= What the task asks =
Extract from the entries below each line containing the word "height".

(Data for locating visible targets)
========
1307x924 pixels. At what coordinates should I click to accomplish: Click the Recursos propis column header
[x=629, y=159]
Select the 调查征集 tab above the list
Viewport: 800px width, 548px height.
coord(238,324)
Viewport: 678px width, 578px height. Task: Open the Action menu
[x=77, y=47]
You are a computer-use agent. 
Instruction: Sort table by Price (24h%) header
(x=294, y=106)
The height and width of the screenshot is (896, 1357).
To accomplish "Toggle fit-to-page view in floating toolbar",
========
= Solution =
Viewport: 800px width, 548px height.
Viewport: 678px width, 578px height. Task: Open the Action menu
The height and width of the screenshot is (896, 1357).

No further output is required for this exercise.